▶ Stored data
========================

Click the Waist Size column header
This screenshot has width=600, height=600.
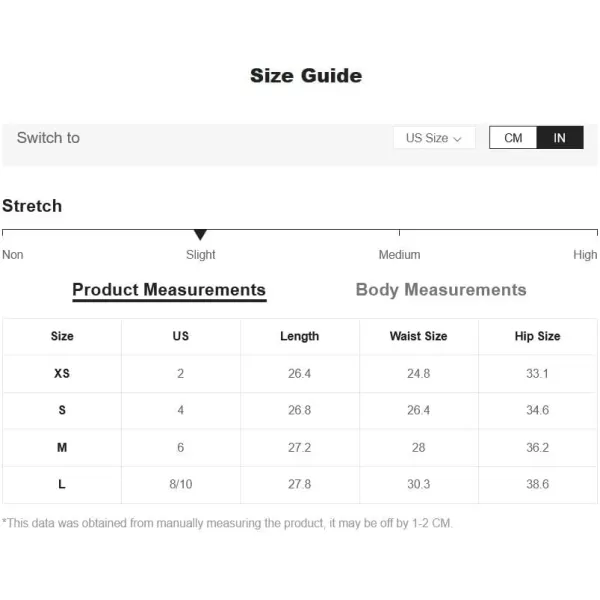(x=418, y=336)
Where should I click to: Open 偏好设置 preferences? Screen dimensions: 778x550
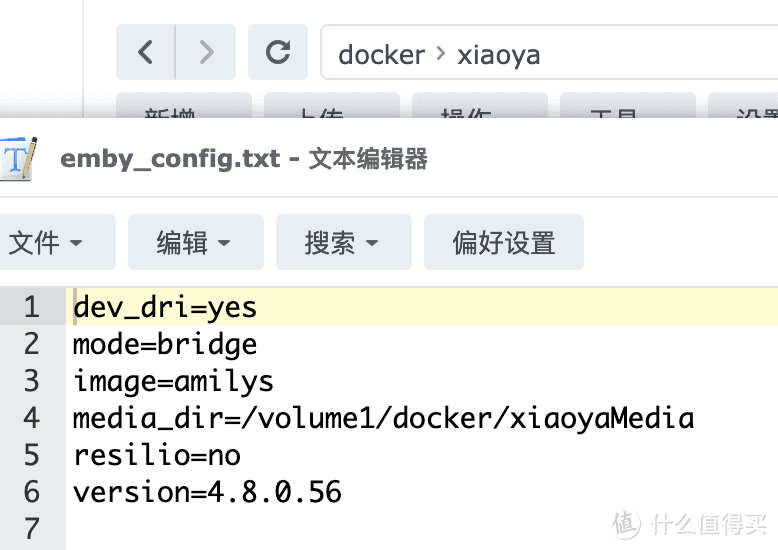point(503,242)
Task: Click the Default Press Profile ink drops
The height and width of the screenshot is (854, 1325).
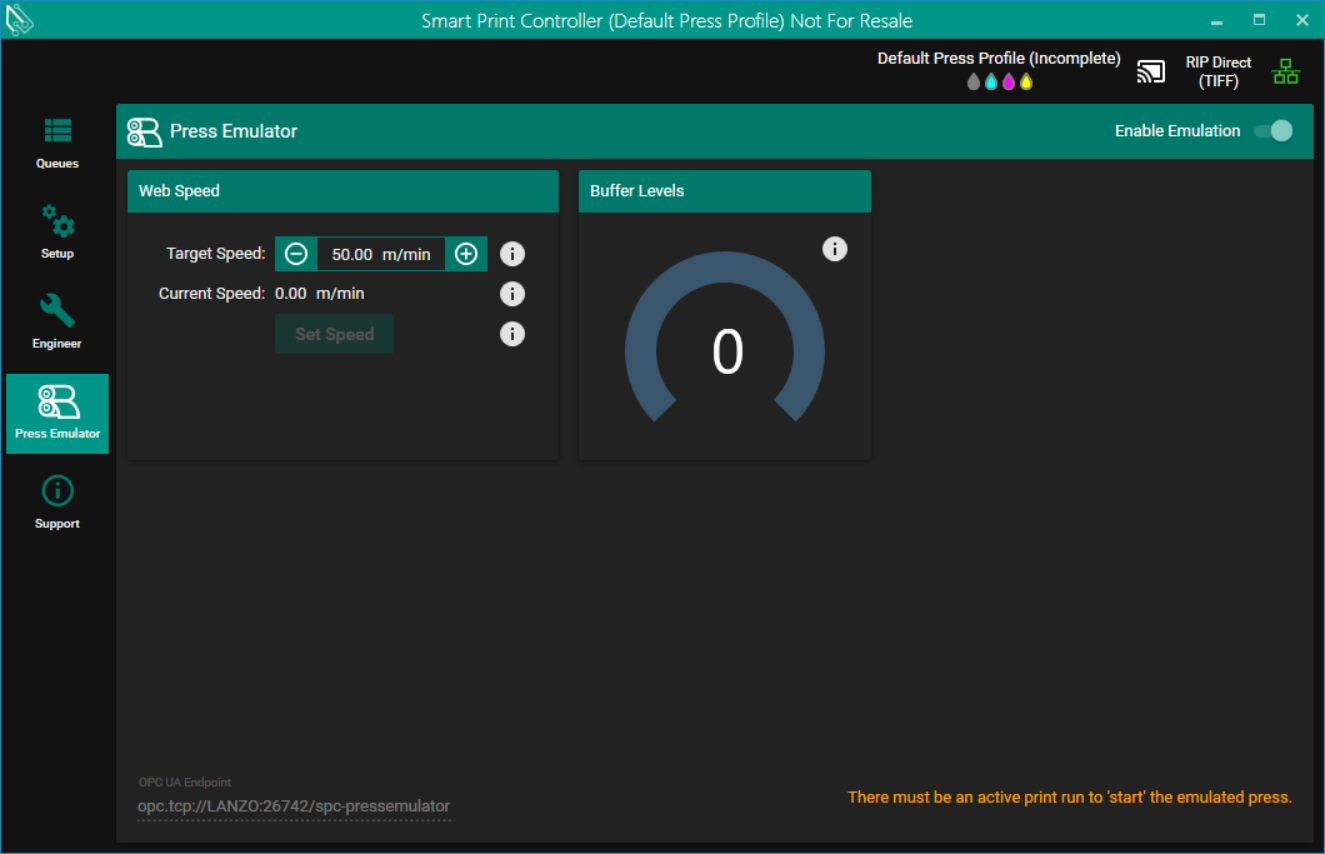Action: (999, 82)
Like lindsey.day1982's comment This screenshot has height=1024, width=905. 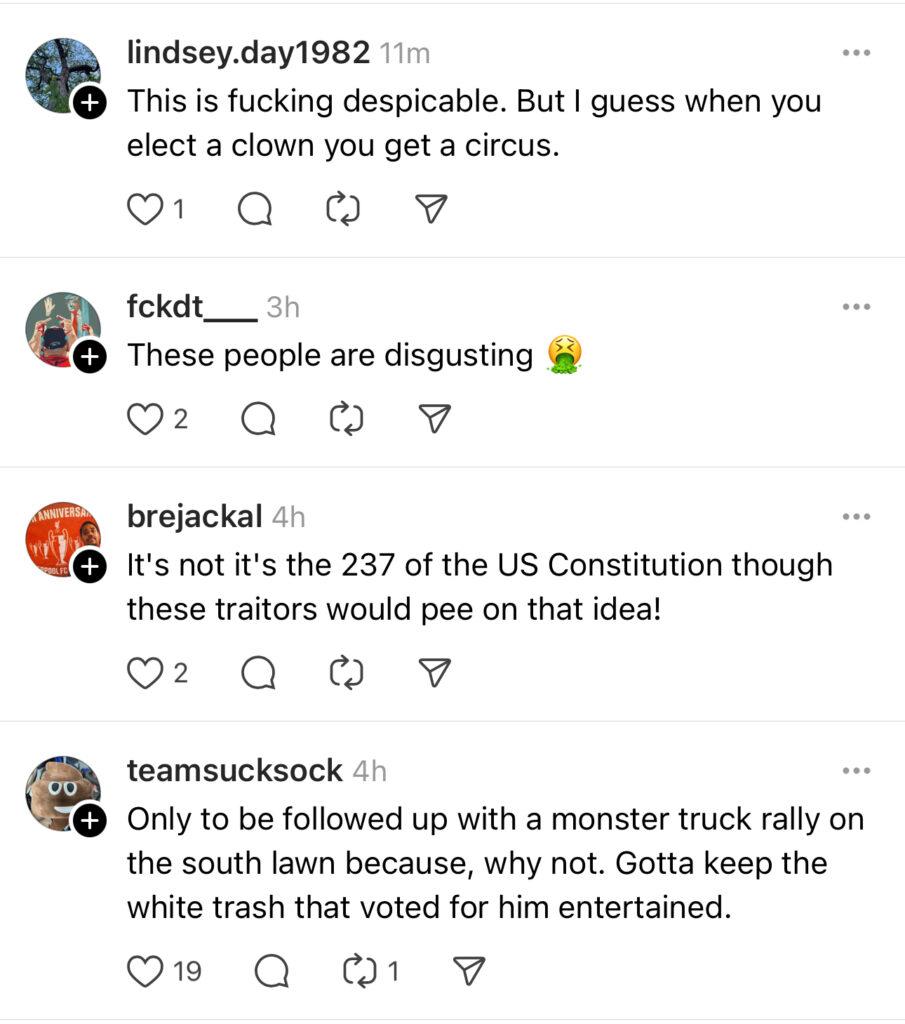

========================

▶ DIRECTIONS FOR THIS TASK
Although the records contain pictures, only their text should be repeated, exactly as it appears.

▶ ANSWER TO THIS PROBLEM
Click the Waist Size column header
This screenshot has width=600, height=600.
(x=418, y=336)
Where should I click to: Open 偏好设置 preferences? Screen dimensions: 778x550
point(503,242)
Task: Click the Default Press Profile ink drops
The height and width of the screenshot is (854, 1325).
Action: (999, 82)
Like lindsey.day1982's comment This screenshot has height=1024, width=905. 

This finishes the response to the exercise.